Headache in transplant patients

Jennifer Robblee MD MSc FRCPC (

Dr. Robblee of Barrow Neurological Institute has no relevant financial relationships to disclose.

Shuu-Jiun Wang MD, editor. (

Dr. Wang of the Brain Research Center, National Yang-Ming University, and the Neurological Institute, Taipei Veterans General Hospital, received consulting fees from Eli Lilly, Daichi-Sankyo, and Novartis for advisory board membership and honorariums from Bayer as a moderator.

Originally released December 10, 2003; last updated August 29, 2019; expires August 29, 2022

This article includes discussion of headache in transplant patients, primary headache disorders, secondary headache disorders, headache attributed to long-term use of nonheadache medication, headache attributed to infection, headache attributed to nontraumatic intracranial hemorrhage, posterior reversible encephalopathy syndrome (PRES), and idiopathic intracranial hypertension. The foregoing terms may include synonyms, similar disorders, variations in usage, and abbreviations.


This article discusses the approach to headache when presenting in the context of solid organ or hematopoietic stem cell transplant patients, which can include both primary and secondary causes. In this article, the author outlines the epidemiology and etiologies of headache in the transplant population including pharmacotherapies, infection, vascular associations, and miscellaneous causes. Suggestions for management and possible pathophysiological mechanisms are discussed.

Key points


• Headache, which can significantly affect quality of life, is common in patients who have received transplants.


• As in the general population, the most common headaches seen in transplant patients are migraine and tension-type headache.


• The best characterized secondary cause of headache in patients who have received transplants is the usage of immunosuppressants such as cyclosporine and tacrolimus.


• Other most important differential diagnoses are infection and intracerebral hemorrhage.

Historical note and terminology

Organ transplantation is 1 of the greatest therapeutic advancements of the second half of the 20th century. Transplants are defined as tissue, including an organ or group of cells, being transferred from a donor to a recipient. They can include solid organ transplantation like a liver or heart but can also include hematopoietic stem cell transplants often used in the treatment of cancer.

Organ transplantation was first referred to in Hindu texts around 3000 BC with skin autografting (Linden 2009). The first successful human transplant was kidney transplantation between twins in 1954. In 1962 azathioprine started being used for immunosuppression, but over time due to persistent morbidity and mortality other agents were tried.

By 1983, the triple therapy of cyclosporine, azathioprine, and corticosteroids became the preferred therapy for allograft transplantation. Since that time, further innovations in immunosuppression have included agents such as tacrolimus, mycophenolate, sirolimus, and others.

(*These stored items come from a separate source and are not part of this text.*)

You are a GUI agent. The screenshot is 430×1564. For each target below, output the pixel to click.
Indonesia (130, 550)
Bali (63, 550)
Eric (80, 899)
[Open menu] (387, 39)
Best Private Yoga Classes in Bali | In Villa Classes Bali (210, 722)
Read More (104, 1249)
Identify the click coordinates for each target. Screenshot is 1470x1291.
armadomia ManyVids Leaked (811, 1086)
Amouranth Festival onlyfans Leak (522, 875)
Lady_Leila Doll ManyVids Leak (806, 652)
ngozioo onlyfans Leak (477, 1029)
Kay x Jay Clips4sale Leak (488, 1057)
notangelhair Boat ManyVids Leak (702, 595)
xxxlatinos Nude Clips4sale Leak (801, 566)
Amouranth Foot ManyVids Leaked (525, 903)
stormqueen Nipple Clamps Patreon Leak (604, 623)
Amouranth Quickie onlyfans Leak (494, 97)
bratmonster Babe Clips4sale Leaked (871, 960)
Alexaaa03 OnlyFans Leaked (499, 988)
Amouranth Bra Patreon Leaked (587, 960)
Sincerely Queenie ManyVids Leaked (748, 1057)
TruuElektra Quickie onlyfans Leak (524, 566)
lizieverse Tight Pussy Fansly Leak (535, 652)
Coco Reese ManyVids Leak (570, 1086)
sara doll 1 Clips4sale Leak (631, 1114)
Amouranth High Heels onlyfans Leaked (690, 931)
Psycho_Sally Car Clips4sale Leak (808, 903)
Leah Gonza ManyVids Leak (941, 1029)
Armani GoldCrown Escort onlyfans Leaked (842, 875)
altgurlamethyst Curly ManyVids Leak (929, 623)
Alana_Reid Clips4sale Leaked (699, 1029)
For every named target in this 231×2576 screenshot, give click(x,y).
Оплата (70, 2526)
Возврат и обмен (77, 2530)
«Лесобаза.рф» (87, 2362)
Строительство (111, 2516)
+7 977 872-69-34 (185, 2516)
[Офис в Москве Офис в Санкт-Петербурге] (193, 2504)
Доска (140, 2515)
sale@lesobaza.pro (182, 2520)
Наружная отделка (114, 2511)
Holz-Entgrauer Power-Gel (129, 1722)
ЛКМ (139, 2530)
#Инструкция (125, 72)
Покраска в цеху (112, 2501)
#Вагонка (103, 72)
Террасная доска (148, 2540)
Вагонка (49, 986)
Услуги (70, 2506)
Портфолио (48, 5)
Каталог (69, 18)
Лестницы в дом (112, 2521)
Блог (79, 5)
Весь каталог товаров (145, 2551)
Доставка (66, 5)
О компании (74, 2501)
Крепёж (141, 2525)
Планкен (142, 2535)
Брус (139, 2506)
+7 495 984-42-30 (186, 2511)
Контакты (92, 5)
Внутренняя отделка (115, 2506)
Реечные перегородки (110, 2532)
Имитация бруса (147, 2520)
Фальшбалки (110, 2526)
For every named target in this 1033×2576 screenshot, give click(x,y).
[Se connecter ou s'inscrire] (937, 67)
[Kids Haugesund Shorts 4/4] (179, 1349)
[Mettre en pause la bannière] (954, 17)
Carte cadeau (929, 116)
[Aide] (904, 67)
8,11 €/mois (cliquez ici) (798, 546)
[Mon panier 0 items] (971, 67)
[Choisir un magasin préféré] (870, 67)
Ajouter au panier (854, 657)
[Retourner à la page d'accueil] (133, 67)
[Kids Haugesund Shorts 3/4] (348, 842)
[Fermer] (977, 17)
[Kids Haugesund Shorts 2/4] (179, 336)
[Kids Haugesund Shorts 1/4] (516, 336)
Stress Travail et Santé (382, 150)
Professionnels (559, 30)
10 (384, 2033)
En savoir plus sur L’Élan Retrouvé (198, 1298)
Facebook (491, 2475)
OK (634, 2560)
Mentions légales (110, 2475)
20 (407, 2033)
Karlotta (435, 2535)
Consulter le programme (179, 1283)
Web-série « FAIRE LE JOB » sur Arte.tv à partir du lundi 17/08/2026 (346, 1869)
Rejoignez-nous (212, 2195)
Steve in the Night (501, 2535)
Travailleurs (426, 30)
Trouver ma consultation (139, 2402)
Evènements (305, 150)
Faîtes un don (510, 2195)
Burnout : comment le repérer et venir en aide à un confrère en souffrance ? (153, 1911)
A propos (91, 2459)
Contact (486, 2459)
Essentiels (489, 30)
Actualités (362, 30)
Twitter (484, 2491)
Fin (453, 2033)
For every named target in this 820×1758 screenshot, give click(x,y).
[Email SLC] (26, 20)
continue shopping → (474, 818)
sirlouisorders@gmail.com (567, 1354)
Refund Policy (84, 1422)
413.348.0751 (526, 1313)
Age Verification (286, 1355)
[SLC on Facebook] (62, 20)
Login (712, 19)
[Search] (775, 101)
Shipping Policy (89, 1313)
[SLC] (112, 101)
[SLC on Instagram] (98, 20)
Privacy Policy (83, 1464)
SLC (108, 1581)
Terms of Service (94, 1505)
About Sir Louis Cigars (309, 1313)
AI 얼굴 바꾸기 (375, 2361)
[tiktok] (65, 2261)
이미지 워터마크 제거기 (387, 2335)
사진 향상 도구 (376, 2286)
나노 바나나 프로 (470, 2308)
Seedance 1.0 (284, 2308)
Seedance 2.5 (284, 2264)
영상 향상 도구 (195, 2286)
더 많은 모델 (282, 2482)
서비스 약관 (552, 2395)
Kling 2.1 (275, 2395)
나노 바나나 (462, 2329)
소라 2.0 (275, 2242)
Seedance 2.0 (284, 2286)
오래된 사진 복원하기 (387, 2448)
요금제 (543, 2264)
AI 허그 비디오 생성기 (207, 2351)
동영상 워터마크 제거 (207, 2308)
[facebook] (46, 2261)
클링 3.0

The concept of headache in transplant patients does not have a clear history and in general is poorly documented in terms of clinical features. There are multiple etiologies that can be identified including many secondary causes. It is known that headache can significantly impact the quality of life in patients with history of transplant. The association between headaches and transplant patients is not well understood and more clinical studies are needed.